TrungTin Nguyen is an applied statistician and mathematician whose research focuses on elucidating the mechanisms and interactions between natural and artificial intelligence, with applications including the construction of virtual biological cells and the development of trustworthy and robust foundational artificial intelligence systems. His current work involves developing genotype-phenotype mapping methods for high-dimensional, heterogeneous biological data, leveraging artificial intelligence techniques (such as modular deep learning, including mixture of experts, large language models, and physics-/biologically informed neural networks) alongside statistical learning approaches (including Bayesian inference, model selection, handling of missing data, and probabilistic graphical models). His research also focuses on developing mathematical and statistical frameworks for calibrating large-scale scientific machine learning models using experimental data, as well as advancing methods for the integration, interpretation, and application of multi-omics data.
Hello and welcome! My Vietnamese name is Nguyễn Trung Tín. I therefore used “TrungTin Nguyen” or “Trung Tin Nguyen” in my English publications. The first name is also “Tín” or “Tin” for short. This is my personal website. For my academic profile, please refer to Dr TrungTin Nguyen's Institutional Website.
I am currently a MACSYS Postdoctoral Research Fellow (Applied Statistics) at the Queensland University of Technology in the School of Mathematical Sciences and the ARC Centre of Excellence for the Mathematical Analysis of Cellular Systems (MACSYS), starting from February 2025, where I am very fortunate to be mentored by Christopher Drovandi.
I was a Postdoctoral Research Fellow at The University of Queensland in the School of Mathematics and Physics from December 2023 to December 2024, where I was very fortunate to be mentored by Hien Duy Nguyen, and Xin Guo. Before going to Queensland, I was a Postdoctoral Research Fellow at the Inria centre at the University Grenoble Alpes in the Statify team, where I was very fortunate to be mentored by Florence Forbes, Julyan Arbel, and collaborated with Hien Duy Nguyen as part of an international project team WOMBAT. I completed my Ph.D. Degree in Statistics and Data Science at Normandie Univ in December 2021, where I was very fortunate to have been advised by Faicel Chamroukhi. During my Ph.D. research, I am grateful to collaborate with Hien Duy Nguyen, and Geoff McLachlan. I received a Visiting PhD Fellowship for 4 months at the Inria centre at the University Grenoble Alpes in the Statify team within a project LANDER.
A central theme of my research is data science, at the intersection of:
Statistical learning: Model selection (minimal penalties and slope heuristics, non-asymptotic oracle inequalities), simulation-based inference (approximate Bayesian computation, Bayesian synthetic likelihood, method of moments), Bayesian nonparametrics (Gibbs-type priors, Dirichlet process mixture), high-dimensional statistics (variable selection via Lasso and penalization, graphical models), uncertainty estimation, missing data (imputation methods, likelihood-based approaches with missing data).
Machine learning: Supervised learning (deep hierarchical mixture of experts (DMoE), deep neural networks), unsupervised learning (clustering via mixture models, dimensionality reduction via principal component analysis, deep generative models via variational autoencoders, generative adversarial networks and normalizing flows), reinforcement learning (partially observable Markov decision process), structured prediction (probabilistic graphical models), scientific machine learning (physics-informed/biologically informed neural networks).

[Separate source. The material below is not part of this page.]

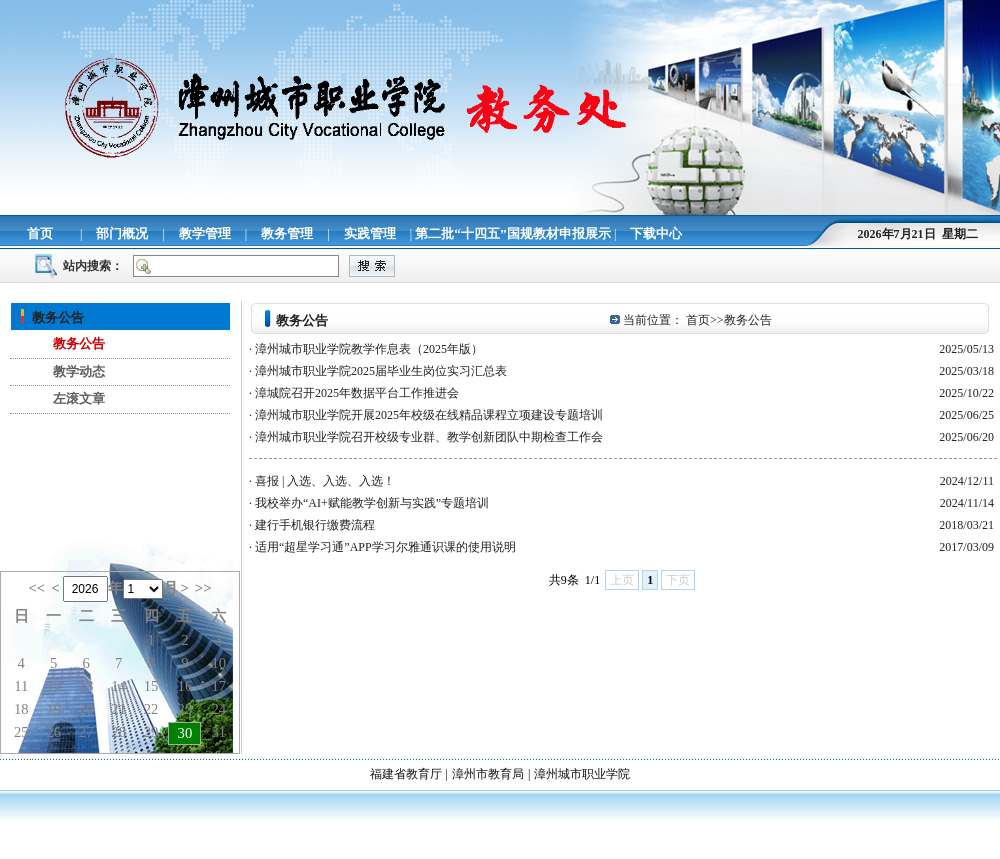 This screenshot has width=1000, height=859. What do you see at coordinates (36, 588) in the screenshot?
I see `<<` at bounding box center [36, 588].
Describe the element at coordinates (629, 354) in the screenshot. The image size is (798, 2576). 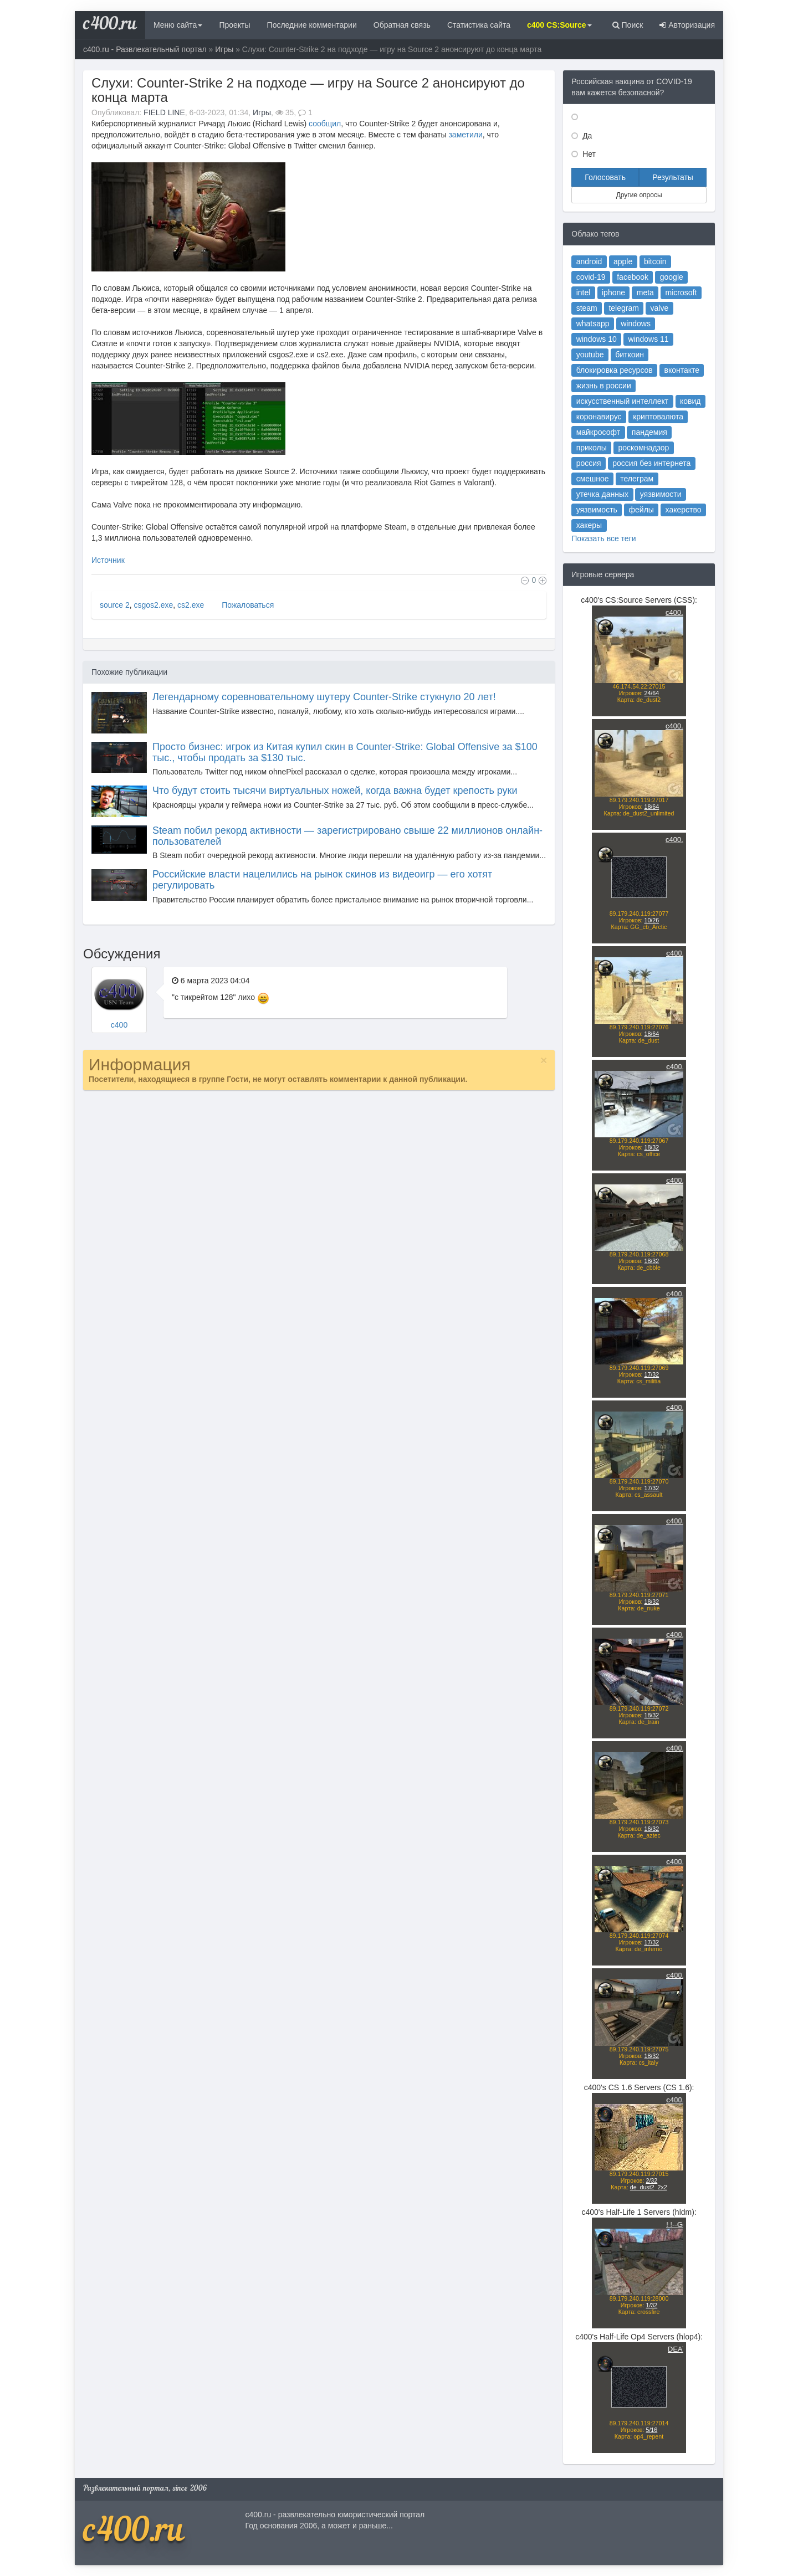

Optimization: Robust and effective optimization algorithms for mixture models (MM algorithm, expectation–maximization, variational Bayesian inference, Markov chain Monte Carlo methods), difference of convex algorithm, optimal transport (Wasserstein distance, voronoi loss function).
Applications: Natural language processing (large language model), remote sensing (planetary science, e.g., retrieval of Mars surface physical properties from hyper-spectral images), signal processing (sound source localization), biological data (genomics, transcriptomics, proteomics, cellular systems), computer vision (image segmentation), quantum chemistry, drug discovery, and materials science (supervised and unsupervised learning on molecular modeling).